● ACTION ITEM:
Search the records for the string "cell", and show each line where it appears.

+===+

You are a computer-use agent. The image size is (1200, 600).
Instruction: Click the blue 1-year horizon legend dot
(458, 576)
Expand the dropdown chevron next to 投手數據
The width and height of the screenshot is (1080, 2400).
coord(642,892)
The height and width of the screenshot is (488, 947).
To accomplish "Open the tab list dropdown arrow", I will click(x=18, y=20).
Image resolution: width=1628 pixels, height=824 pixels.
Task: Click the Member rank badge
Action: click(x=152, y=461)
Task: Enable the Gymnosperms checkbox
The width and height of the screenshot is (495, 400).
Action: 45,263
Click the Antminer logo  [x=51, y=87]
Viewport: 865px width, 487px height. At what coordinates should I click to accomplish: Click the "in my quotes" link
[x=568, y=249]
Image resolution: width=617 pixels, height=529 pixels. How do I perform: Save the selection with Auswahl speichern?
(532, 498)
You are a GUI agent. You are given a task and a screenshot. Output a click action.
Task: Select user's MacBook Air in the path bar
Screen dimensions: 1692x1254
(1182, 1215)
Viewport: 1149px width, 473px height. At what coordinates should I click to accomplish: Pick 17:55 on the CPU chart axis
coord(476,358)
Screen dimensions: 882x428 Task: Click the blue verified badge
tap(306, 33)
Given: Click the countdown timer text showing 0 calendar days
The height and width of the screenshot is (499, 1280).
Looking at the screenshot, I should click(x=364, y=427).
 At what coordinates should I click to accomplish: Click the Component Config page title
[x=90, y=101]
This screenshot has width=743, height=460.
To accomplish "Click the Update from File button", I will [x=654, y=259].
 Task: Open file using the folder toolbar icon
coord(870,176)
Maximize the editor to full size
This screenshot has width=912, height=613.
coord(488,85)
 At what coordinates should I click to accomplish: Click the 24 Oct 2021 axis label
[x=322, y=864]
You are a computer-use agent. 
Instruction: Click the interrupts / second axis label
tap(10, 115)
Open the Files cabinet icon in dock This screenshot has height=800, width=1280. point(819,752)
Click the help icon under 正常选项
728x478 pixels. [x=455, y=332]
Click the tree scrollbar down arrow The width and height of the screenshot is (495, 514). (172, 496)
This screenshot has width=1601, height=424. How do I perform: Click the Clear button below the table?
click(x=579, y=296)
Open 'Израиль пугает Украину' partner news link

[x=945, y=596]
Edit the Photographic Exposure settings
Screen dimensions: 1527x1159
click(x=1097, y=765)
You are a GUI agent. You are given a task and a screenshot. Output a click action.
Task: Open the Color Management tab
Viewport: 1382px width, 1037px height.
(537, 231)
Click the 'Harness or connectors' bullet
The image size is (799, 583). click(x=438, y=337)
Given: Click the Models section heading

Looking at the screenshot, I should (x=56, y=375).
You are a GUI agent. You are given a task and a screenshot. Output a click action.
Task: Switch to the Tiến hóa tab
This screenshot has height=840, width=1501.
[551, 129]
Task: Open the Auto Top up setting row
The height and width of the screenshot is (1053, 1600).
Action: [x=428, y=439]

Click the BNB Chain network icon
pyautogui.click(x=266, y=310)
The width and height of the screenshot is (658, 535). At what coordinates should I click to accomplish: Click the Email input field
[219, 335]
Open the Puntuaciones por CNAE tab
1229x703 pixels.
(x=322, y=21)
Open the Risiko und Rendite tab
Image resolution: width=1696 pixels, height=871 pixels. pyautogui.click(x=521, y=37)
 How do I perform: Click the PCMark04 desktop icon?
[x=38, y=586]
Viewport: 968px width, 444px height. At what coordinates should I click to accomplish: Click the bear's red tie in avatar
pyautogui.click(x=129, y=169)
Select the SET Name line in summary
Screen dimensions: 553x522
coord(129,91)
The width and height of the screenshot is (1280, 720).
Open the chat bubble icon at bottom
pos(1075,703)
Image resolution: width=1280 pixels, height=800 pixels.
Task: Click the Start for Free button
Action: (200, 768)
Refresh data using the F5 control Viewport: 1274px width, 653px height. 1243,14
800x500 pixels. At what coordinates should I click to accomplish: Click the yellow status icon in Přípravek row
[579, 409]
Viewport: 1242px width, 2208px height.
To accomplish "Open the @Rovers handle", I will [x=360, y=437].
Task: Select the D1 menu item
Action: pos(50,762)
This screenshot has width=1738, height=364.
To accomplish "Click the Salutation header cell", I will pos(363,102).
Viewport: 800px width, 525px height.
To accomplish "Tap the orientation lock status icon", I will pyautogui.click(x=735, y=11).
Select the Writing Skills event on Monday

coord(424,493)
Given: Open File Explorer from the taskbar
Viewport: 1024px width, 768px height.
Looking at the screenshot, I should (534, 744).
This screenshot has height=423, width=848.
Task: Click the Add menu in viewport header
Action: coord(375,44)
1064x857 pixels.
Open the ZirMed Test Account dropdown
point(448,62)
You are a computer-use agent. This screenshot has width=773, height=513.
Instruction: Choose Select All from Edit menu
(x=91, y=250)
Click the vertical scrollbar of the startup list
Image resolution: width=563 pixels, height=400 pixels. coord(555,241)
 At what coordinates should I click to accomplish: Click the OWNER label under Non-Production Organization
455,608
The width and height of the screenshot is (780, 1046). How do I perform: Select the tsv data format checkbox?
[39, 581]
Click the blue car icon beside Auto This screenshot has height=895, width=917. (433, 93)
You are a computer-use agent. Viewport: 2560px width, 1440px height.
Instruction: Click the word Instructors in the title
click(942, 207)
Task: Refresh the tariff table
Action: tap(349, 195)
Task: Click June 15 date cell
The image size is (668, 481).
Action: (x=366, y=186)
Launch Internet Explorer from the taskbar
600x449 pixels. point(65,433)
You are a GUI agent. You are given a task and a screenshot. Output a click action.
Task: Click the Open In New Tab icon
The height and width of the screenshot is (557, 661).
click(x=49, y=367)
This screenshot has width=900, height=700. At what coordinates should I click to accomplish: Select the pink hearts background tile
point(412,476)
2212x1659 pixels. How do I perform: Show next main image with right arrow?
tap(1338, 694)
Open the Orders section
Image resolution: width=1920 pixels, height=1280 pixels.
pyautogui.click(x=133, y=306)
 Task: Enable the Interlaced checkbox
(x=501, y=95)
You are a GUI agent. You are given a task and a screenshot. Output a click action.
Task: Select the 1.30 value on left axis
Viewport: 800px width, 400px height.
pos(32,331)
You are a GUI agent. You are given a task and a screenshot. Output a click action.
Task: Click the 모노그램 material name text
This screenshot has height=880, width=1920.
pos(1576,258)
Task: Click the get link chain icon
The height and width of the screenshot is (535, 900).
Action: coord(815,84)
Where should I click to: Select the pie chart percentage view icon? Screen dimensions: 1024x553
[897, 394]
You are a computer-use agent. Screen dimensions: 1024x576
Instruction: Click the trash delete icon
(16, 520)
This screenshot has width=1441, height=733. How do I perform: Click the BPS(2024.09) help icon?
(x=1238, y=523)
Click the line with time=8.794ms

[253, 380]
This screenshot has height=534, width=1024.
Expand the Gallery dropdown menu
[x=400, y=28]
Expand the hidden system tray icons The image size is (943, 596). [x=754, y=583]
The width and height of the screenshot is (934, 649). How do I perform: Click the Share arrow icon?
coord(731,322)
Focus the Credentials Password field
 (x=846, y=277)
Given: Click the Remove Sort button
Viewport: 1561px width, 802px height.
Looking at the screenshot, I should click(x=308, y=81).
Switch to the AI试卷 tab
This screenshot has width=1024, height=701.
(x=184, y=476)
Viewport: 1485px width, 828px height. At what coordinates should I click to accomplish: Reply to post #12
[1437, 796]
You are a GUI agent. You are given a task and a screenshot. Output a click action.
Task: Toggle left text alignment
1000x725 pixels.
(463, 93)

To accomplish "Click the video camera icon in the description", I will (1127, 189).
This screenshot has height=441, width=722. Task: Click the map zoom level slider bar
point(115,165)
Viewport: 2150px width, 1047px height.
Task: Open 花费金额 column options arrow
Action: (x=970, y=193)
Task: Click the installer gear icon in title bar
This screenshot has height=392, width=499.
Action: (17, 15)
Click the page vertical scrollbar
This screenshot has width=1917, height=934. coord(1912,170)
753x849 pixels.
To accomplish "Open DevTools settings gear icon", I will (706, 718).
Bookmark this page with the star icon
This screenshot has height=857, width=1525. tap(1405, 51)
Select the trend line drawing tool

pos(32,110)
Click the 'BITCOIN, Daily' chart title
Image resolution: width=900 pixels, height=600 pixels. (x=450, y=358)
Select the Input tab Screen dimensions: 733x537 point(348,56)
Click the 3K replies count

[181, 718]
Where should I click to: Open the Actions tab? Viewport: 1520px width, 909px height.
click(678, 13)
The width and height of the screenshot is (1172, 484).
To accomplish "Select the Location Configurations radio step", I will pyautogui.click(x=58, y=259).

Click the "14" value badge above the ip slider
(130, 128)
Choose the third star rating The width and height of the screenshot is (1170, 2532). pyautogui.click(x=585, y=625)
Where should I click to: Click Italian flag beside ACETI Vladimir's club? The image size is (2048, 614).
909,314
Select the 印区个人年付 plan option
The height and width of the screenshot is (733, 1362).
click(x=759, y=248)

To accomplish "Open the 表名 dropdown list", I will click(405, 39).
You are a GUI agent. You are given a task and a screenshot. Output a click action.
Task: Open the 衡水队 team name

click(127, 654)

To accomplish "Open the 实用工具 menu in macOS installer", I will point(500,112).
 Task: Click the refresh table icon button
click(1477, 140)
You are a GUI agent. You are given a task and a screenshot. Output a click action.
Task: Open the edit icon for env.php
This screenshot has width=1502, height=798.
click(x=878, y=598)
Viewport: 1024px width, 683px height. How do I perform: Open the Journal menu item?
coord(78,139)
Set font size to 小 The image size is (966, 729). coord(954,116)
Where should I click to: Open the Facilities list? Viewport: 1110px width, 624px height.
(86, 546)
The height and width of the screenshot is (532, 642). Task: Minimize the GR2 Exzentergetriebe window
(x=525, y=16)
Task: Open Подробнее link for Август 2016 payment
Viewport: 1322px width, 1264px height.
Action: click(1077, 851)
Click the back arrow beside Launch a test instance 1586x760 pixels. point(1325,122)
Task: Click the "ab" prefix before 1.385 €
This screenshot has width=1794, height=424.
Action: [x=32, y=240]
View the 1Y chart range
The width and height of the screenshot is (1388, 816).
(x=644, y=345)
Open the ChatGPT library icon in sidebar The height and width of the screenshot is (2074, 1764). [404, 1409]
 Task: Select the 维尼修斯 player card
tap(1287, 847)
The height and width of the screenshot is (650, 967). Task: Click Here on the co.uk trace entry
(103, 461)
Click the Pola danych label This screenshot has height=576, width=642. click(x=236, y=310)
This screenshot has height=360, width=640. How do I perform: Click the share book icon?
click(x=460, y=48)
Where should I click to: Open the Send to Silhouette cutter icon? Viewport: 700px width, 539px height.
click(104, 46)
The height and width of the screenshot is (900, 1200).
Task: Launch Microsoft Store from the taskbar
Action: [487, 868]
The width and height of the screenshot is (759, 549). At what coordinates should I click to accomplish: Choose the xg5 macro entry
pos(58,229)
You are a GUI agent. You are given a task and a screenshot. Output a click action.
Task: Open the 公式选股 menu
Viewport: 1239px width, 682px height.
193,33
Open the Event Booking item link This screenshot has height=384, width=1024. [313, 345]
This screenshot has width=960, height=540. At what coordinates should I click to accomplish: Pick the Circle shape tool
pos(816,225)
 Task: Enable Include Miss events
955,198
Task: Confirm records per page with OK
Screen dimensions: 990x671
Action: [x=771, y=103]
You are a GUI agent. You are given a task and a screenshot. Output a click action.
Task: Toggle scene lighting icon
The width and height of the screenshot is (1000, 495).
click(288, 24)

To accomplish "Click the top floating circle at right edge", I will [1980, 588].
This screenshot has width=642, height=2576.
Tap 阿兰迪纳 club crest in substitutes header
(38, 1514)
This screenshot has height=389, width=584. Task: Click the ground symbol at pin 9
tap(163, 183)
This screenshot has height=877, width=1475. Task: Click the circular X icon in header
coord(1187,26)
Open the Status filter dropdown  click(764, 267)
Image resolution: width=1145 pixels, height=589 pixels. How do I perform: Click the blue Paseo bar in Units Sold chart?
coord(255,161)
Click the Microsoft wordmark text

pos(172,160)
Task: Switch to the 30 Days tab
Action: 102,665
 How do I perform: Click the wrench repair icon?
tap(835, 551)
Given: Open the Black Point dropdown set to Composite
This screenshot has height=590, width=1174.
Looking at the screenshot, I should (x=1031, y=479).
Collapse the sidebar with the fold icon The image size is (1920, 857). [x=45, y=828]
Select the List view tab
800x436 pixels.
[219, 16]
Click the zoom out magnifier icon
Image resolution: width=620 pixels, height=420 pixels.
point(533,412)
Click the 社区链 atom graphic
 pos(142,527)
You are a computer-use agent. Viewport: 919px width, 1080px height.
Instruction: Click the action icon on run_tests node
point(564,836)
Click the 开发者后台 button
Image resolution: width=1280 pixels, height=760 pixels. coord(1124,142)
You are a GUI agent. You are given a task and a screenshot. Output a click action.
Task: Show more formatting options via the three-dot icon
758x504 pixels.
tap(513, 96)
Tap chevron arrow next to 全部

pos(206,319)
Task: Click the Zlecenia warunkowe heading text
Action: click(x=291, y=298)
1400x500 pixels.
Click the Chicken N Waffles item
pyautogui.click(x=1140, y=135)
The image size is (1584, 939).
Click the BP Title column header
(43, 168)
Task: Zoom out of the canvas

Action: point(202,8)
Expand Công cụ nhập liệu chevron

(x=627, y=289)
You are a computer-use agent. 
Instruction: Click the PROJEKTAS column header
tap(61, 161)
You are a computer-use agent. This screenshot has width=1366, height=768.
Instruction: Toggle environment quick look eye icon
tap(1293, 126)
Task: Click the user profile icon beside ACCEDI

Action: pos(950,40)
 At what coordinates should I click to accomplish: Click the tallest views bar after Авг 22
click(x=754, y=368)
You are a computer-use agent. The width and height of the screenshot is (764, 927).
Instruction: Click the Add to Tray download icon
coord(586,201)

+===+

● RESULT BELOW:
To accomplish "Click the Salutation header cell", I will pos(363,102).
Task: Click June 15 date cell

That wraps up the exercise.